Anyway, I could use a little feed back from you DIY gurus as this is my first real attempt at anything like this. Thanks!
 
Do you want the surge & flush to continue??

The problem is that your return line is too small for the pump flow, so it needs to develop a full siphon to handle the flow, but then that is too much, and the tanks drains down to break the siphon, giving you that flushing sound. <And it might be fun at first, but the flushing will drive you nuts after a while!! When I set up my HOB overflow, the flushing was so loud I can hear it in the next room ..... Sounds like someone flushing the toilet every 3 minutes ....>

Anyways, your solution one will work, but choking off the pump like that will reduce its life. It is better to put a T in the line, have one line going back to the tank.
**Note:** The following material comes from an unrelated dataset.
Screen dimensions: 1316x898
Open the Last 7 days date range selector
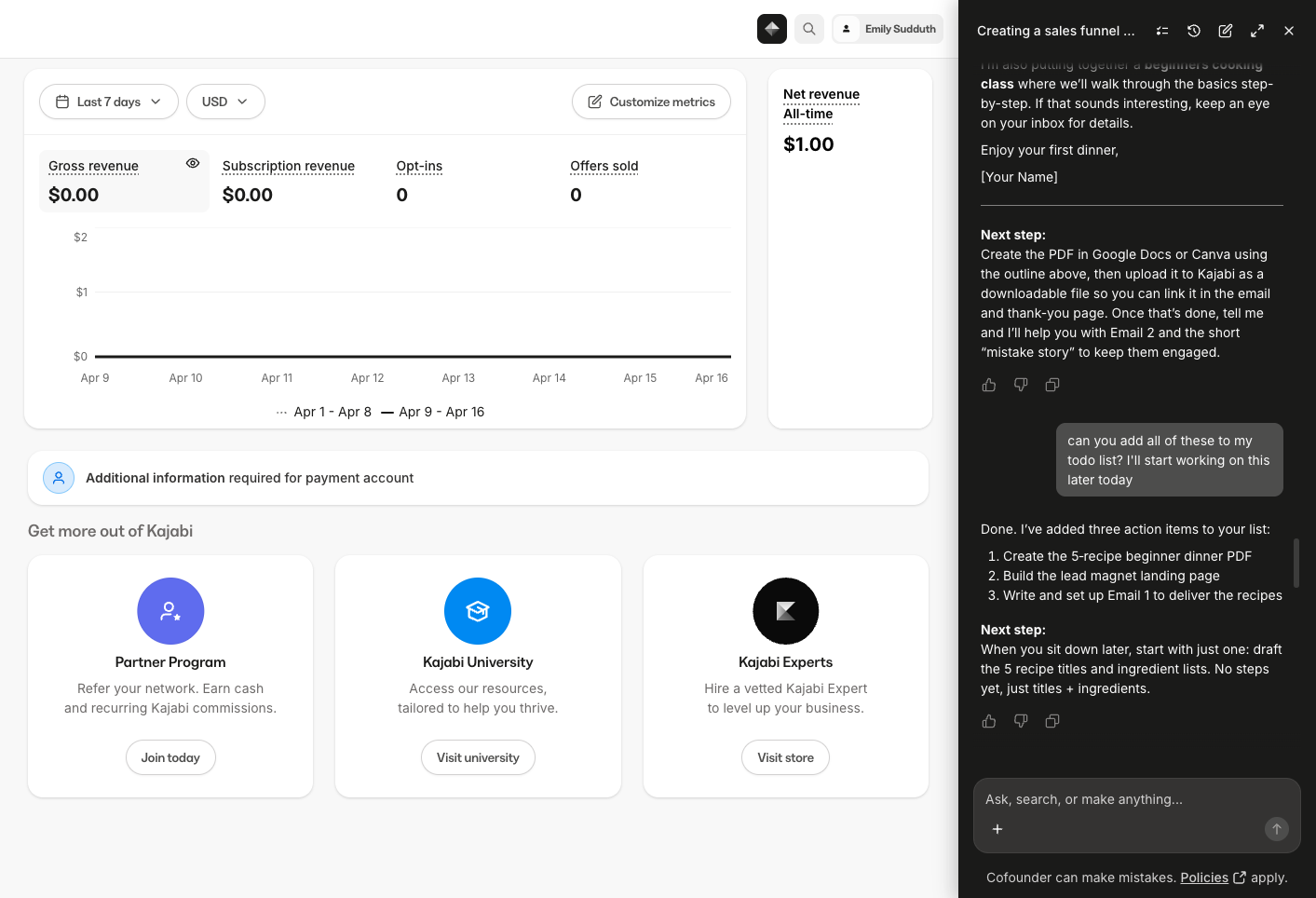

You put the ball valve on the diverting T & control the flow to your fuge with that.

Other solutions:
1. Put in another return line so it can handle the pump flow.
2. Choke off the return line so it is running always in a siphon. You put a ball valve in line & adjust it so that the siphon flow is just balanced with your pump. This will be nearly silent. However, you must have a safety overflow installed (ie another hole & return line higher than the 1st). This is because the 1st line will need priming to work properly, and during priming (done automatically as the water level rises), the water level will go up higher than set. The safety can drain the water out so there is no flood. Also, with the return line choked off, any critter that gets caught in it will result in a flood, and a safety will take care of that as well.

#2 is what I settled on. This is one write up on the system:
BeanAnimal's Bar and Grill - Silent and Fail-Safe Overflow System

He uses 3 standpipes (more redundancy!) The original post at reef cnetral is only use 2 (primary & safety), and that is what I have.